The operative federal law is the Antiterrorism and Effective Death Penalty Act of 1996, passed during the Clinton administration. We joined the campaign for the passage of that act. Here’s why we think the high court acted properly in contravening part of it.
Habeas corpus – literally, “that you have the body,” in Latin – goes back to the era of English common law and gives imprisoned petitioners the right to be brought to court to have their grievances or objections to detention or sentencing reviewed. But by the time the 1996 law was enacted, habeas pleadings had evolved into an endless round of motions, usually beginning with a claim of ineffective trial counsel and then degenerating into the smallest and most arcane points of procedure.
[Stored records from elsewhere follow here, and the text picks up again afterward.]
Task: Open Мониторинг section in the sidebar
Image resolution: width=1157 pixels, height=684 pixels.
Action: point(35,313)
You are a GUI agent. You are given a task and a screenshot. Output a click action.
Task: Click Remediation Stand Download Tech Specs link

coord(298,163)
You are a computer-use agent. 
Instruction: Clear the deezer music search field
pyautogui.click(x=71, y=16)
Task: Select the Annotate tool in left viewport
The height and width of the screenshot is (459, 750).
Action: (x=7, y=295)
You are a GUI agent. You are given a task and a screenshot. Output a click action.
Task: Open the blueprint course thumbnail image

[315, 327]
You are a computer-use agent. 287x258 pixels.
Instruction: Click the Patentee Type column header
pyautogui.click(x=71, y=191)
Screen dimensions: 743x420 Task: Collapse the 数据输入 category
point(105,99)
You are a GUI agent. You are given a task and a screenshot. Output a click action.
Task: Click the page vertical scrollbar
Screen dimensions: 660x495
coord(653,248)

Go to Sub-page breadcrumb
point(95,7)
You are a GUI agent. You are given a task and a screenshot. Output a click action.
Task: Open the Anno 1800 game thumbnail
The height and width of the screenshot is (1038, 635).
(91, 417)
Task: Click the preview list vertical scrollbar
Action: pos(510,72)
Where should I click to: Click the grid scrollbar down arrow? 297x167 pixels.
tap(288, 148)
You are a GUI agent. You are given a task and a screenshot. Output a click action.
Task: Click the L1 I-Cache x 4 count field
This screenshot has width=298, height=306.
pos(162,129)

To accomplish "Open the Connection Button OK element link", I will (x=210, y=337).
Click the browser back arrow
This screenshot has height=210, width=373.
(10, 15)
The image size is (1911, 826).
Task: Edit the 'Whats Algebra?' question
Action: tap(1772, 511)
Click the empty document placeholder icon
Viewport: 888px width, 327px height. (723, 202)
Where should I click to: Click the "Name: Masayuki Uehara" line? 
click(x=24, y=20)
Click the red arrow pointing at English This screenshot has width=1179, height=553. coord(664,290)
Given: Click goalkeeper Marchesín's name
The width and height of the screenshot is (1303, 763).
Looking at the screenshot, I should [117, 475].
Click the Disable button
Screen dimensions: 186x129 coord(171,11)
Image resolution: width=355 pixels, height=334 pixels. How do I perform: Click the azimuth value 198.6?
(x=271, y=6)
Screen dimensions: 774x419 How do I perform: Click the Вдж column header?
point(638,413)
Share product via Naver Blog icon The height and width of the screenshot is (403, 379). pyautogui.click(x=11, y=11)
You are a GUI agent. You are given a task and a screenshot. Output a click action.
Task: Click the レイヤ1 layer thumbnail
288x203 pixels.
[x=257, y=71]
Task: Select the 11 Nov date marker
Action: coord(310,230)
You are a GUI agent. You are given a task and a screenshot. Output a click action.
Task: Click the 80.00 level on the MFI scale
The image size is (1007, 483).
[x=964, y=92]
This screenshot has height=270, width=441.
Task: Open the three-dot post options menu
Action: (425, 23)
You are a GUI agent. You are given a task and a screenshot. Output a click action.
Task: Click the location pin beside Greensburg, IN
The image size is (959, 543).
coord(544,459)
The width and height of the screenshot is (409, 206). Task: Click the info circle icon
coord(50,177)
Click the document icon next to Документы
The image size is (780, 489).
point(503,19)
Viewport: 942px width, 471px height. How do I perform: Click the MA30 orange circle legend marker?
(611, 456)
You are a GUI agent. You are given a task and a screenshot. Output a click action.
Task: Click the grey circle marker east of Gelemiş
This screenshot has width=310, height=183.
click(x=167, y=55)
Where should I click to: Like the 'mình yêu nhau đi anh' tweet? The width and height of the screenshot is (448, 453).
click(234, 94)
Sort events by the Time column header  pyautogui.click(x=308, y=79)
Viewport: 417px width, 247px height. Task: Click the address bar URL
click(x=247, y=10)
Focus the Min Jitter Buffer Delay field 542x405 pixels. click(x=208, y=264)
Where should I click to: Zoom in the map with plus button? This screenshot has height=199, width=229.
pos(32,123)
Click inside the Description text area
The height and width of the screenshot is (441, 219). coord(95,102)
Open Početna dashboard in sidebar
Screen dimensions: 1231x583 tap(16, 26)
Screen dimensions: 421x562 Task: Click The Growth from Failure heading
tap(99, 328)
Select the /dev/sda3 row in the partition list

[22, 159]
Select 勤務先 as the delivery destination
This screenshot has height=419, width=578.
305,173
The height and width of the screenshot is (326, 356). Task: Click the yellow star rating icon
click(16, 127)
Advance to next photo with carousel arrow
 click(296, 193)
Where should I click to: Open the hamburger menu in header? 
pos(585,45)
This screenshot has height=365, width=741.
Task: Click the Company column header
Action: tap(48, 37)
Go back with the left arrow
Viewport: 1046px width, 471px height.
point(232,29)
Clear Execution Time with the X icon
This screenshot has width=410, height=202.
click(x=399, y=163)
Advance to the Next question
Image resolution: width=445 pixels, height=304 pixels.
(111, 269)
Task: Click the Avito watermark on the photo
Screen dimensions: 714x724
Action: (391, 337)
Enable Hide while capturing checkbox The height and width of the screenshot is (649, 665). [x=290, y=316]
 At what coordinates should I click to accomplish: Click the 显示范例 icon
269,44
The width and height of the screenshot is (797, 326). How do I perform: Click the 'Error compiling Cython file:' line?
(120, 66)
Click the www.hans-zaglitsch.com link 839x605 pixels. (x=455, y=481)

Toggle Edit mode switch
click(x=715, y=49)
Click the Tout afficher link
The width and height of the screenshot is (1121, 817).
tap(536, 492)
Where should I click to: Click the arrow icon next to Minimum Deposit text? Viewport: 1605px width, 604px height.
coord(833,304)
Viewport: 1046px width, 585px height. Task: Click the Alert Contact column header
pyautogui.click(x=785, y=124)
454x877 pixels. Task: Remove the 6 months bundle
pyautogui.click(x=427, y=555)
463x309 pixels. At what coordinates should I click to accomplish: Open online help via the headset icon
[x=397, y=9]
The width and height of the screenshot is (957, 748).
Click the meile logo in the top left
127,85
What we liked about the law was that it put a finite limit on those endless rounds of state and federal habeas appeals that could keep a death penalty case going long enough so that the killer ended up dying of old age rather than execution. In one case we’ve written about – the unspeakably brutal sexual assault and murder of Marine Lance Corporal Suzanne Collins – her murderer Sedley Alley was on death row longer than Suzanne was alive. And unfortunately, this is not an uncommon circumstance.
But there are some cases in which the jury and the various appeals courts just plain get it wrong, and the West Memphis Three prosecution in Arkansas was one of them. By the time you’ve been through federal habeas and its state equivalent – still usually more than once – all of the procedural issues have been aired out.
On the other hand, if you have a credible claim of actual innocence, together with facts and evidence to back it up, the latest Supreme Court ruling will not let technical obstacles such as missed deadlines stand in the way of that claim being heard. Our guess is that such cases will be limited, and that the threshold for establishing a claim should be high.
The conservative wing of the court, led by Justice Antonin Scalia who wrote the opinion for the minority, charged that the liberal justices were making up their own laws rather than interpreting and enforcing those on the books. But in our opinion, procedure should never get in the way of justice.
For law and order types like us, who believe in the death penalty or long sentences for certain crimes, making sure that an individual has not been wrongly convicted is worth one more round. But it should be reserved for instances in which the stakes are total exoneration if the case has merit, and nothing short of that.